*** Opening THE DATA ***

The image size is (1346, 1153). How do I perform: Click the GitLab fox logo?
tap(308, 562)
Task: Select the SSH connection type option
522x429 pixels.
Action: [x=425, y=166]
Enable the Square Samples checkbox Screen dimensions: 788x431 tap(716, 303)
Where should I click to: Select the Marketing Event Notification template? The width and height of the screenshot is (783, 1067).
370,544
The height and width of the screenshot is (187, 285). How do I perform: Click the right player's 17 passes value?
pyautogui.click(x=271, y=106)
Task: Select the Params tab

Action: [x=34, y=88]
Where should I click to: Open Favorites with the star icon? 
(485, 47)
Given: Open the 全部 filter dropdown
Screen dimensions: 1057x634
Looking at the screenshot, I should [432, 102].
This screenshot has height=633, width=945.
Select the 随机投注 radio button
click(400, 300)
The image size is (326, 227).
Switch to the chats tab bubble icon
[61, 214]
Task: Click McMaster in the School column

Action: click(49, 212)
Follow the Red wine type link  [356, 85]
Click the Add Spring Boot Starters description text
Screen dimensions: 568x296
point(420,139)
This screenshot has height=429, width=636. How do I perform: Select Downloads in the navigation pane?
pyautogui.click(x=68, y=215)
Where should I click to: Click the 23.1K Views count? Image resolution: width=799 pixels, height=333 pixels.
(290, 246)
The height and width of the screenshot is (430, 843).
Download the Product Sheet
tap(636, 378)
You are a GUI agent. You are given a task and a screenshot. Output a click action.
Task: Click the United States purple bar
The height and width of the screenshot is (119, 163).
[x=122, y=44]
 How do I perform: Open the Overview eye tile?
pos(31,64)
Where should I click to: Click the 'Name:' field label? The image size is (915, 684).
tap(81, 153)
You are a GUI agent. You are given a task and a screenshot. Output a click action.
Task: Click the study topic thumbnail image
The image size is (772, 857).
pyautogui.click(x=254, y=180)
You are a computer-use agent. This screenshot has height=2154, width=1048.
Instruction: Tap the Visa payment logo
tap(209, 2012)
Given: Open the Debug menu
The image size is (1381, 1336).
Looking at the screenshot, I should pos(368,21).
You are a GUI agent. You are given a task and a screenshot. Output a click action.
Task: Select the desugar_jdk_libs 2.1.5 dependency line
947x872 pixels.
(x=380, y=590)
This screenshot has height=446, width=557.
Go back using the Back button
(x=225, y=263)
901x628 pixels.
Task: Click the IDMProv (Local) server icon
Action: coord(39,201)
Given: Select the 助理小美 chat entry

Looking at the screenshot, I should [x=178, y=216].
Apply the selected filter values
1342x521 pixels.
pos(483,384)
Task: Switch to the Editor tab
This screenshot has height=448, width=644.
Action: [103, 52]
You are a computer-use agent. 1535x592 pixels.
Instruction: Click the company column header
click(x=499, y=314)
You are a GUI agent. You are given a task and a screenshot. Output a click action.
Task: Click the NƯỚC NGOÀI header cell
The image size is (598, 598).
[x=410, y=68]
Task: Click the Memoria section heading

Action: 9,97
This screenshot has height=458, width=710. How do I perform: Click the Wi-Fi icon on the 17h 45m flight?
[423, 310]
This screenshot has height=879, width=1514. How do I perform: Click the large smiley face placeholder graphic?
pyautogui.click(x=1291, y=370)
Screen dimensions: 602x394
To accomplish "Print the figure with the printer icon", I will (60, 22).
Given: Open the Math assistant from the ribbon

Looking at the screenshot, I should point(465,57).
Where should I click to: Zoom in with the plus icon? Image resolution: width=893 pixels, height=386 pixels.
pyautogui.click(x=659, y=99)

*** Closing THE DATA ***

» **WHAT TO WORK ON**:
Copy all lines from the material that include "filter".

» **SOLUTION FOR THIS PROBLEM**:
Given: Open the 全部 filter dropdown
Apply the selected filter values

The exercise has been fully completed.